I’m a bit fuzzy on the demographics of Wag’s Revue’s readership, but in my experience a healthy audience-majority for the writing that finds its way into small-circulation literary journals tend themselves to be writers at various stages of progress in terms of patching together literary careers; and if your typical morning routine kicks off with coffee and the day’s first cigarette and multiple one-or-two-sentence missives from editors declining to bring out your work in magazines or journals that you don’t even recall submitting to and if you’d even heard of them prior to sending the product of your best creative effort off to be adjudged worthy of admittance or not by the keepers of decreasingly prestigious gates—i.e., submitting to these unknown masthead figures’ inscrutable and perhaps unsound aesthetic whims—then certainly hadn’t ever read, waiting for you (the form-rejections) in your box between polite reminders of loan-payment due-dates and eclectic bouquets of those unsolicited e-missives popularly known as “spam,” then a lot of this alleged reading of ostensibly literary stuff is less like the reading you maybe remember doing however many years ago, the almost supernal pleasure of which was when you thought back on it one of the reasons you decided that it might be cool, someday, to write than a mercilessly masochistic infliction of ongoing-failure-driven and personal-limit-gripping pain.

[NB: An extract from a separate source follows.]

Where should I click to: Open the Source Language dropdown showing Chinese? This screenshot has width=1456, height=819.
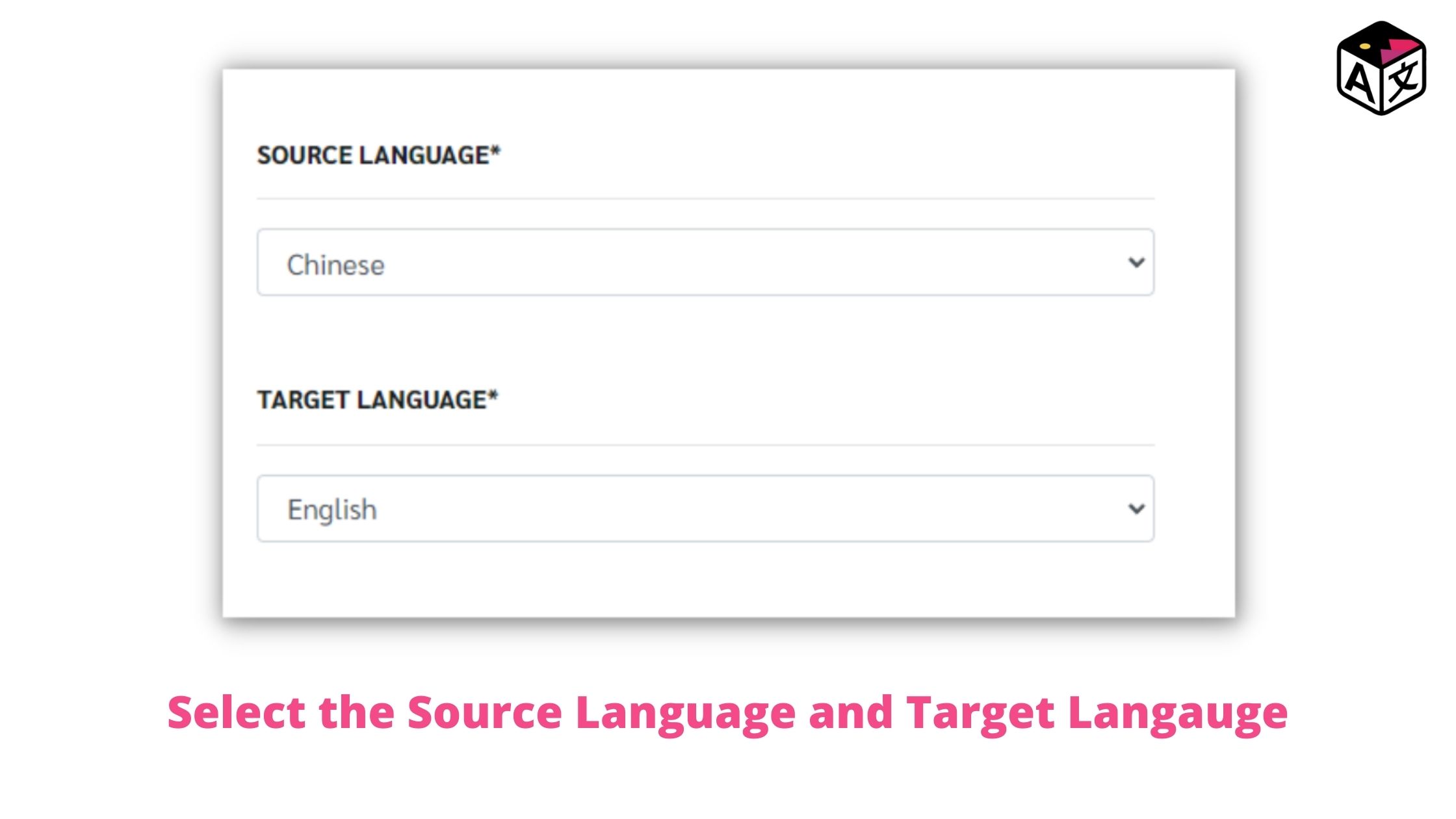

If you’re the sort of reader, that is, given to experiencing varying degrees of jealousy and rage and basically feeling that I’m better than this prick, what’s he doing in this journal; how come he isn’t reading me, I’m going to risk presumption here and just guess that you’re not going to read the following revelation and be flooded with an empathic fellow-feeling with this author’s plight when he at last dispenses with ancillary ditherings about the professional athlete and turns to fraught discussion of his own coming-to-terms with what it really means, as a writer to win or lose, to fail or to succeed.